In addition to the required "pickup point" transportation, a recent change in law also permits a board of education at its discretion to provide transportation for pupils residing more than fifteen miles from a nonpublic school under the following conditions:
- the distance between the centralized pickup points and the nonpublic school is not more than fifteen miles, and
- if such transportation had been provided from one or more centralized pickup points to the same nonpublic school in at least one of the immediately preceding three school years.
City school districts and the city portion of enlarged city school districts are not required to provide transportation, except for suitable transportation for children with handicapping conditions. These districts may, however, by a majority vote of the board of education, opt to provide transportation.

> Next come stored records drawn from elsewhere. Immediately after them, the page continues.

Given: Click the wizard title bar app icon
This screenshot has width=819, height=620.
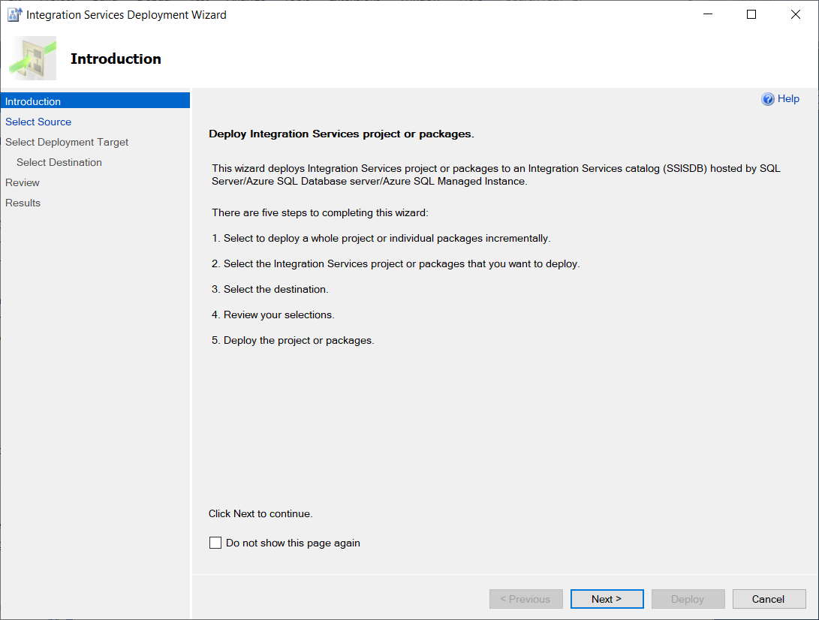Looking at the screenshot, I should tap(14, 14).
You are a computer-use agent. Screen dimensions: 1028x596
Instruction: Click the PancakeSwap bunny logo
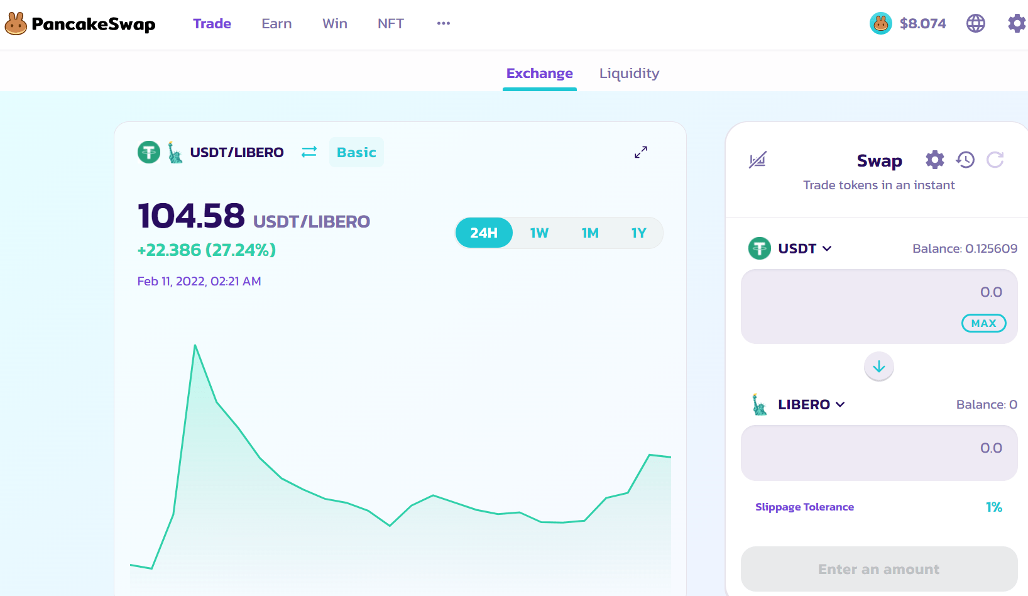[x=16, y=24]
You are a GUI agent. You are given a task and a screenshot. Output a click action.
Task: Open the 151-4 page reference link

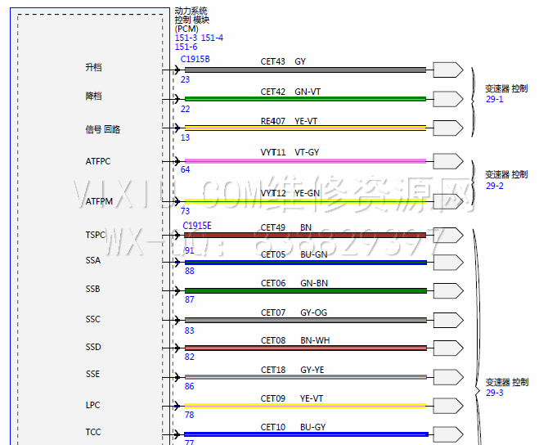(212, 38)
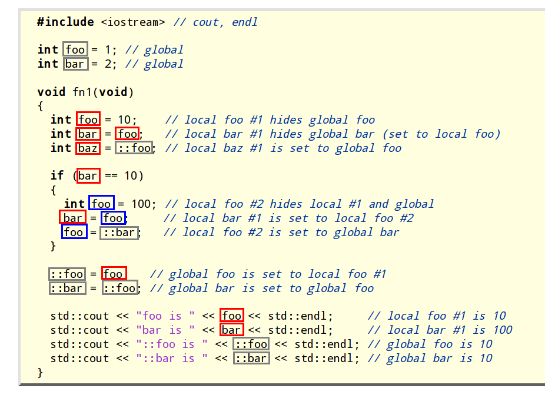Select gray-boxed ::bar assigned to blue foo
The height and width of the screenshot is (398, 545).
(x=119, y=233)
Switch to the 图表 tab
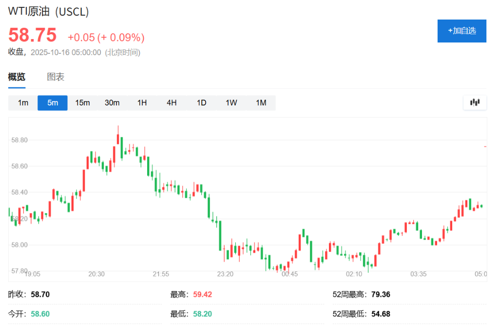The width and height of the screenshot is (499, 335). tap(56, 77)
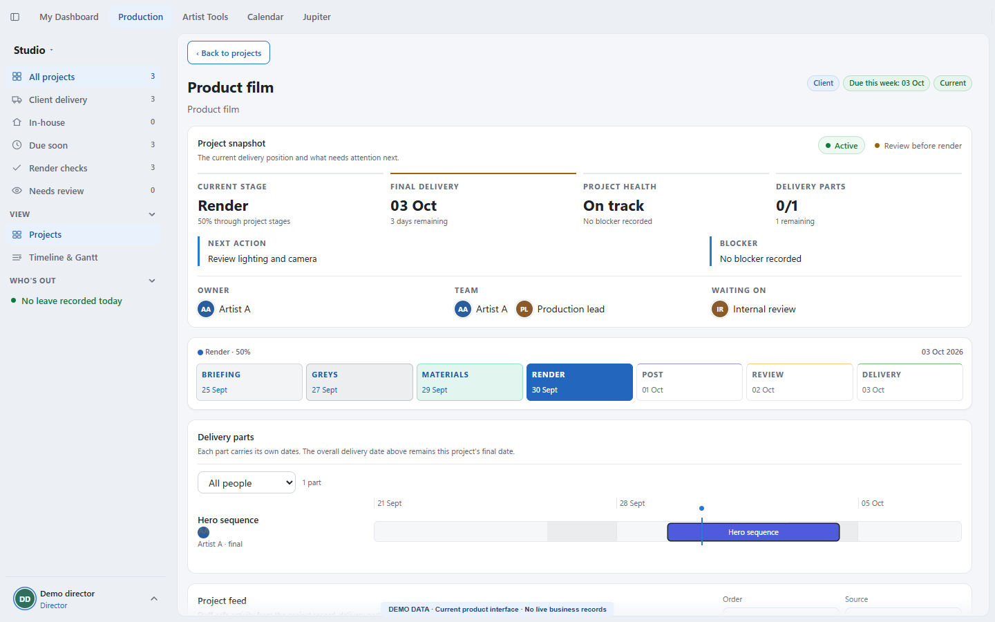The height and width of the screenshot is (622, 995).
Task: Open the Calendar tab
Action: [x=265, y=17]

If transportation is provided, it must be provided equally to all pupils in like circumstances, those attending both public or nonpublic schools.

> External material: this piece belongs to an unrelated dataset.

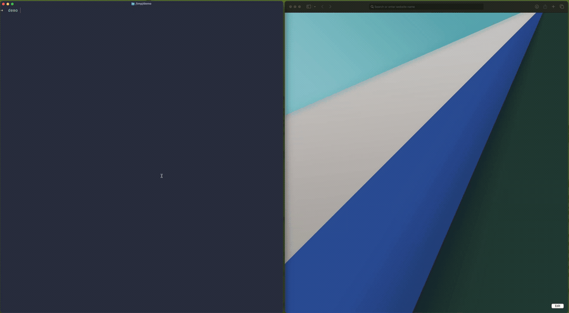This screenshot has height=313, width=569.
Task: Close the terminal window
Action: point(3,4)
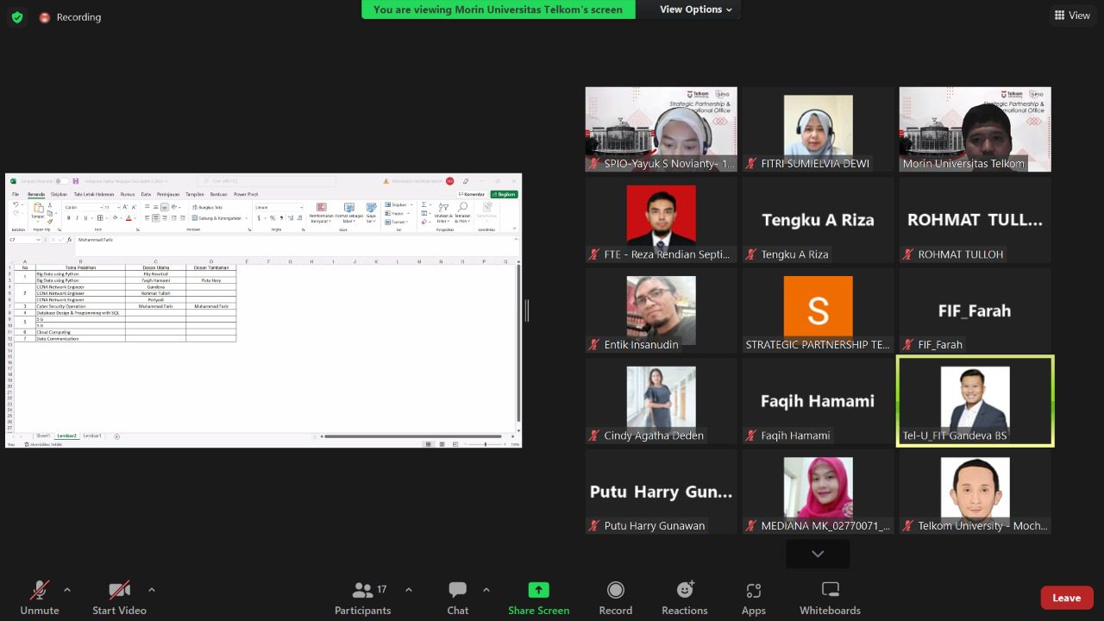Select the Sheet1 tab in shared Excel

43,436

In accordance with the provisions of Section 3635 enlarged city school districts are required to provide transportation for those pupils residing within the enlarged portion of the city. The enlarged portion is created by authorization of the Commissioner of Education for the consolidation of city school districts of cities of less than 125,000 inhabitants with areas contiguous to the city school district. The areas may consist of one or more union free, common, or central school districts. Thirty-four of the 56 city school districts in the State contain enlarged portions.

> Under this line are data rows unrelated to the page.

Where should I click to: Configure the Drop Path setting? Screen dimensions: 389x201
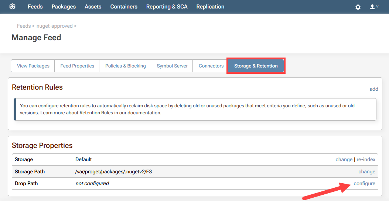click(364, 183)
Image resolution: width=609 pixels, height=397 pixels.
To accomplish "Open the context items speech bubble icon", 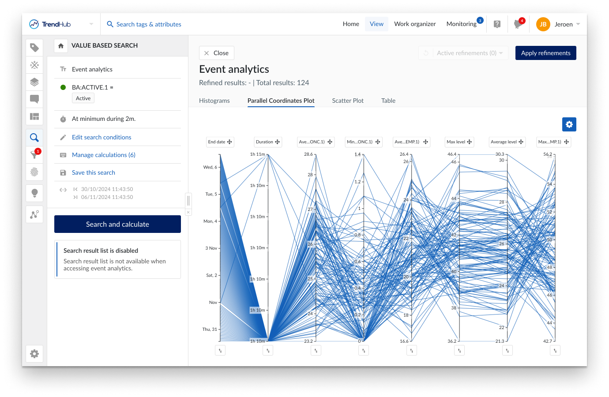I will coord(34,99).
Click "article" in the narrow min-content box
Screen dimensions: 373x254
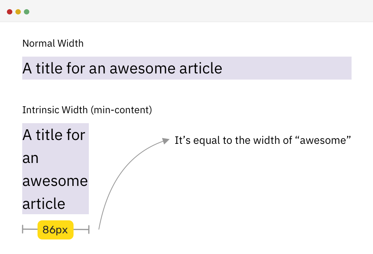[44, 204]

Section 3635 also provides that New York City public school officials must by June 1 of each year notify administrators of nonpublic schools to which transportation has been requested of the public school calendar for the following year. Nonpublic school administrators may then request transportation on five days when the nonpublic schools are in session and the public schools are closed (excluding Saturdays, Sundays, and legal holidays). The five days must be selected from: the Wednesday, Thursday, and Friday following Labor Day, Rosh Hashanah, Yom Kippur, and the week between Christmas Day and New Year's Day. In no case will transportation provided by New York City exceed 180 days.
School districts may, if they so desire, offer late bus transportation to allow pupils to take advantage of after school activities and programs. If such transportation is provided, it must be made available equally to nonpublic and public school pupils. Any policies established by the board of education relating to late bus transportation must also apply equally to nonpublic and public school pupils. Parents should request late bus transportation as soon as the need is evident, but there is no statutory deadline for the submission of requests. Parents are urged to file requests at the earliest possible date. The administrator of the nonpublic school should discuss late bus needs with public school district personnel as plans are made each year.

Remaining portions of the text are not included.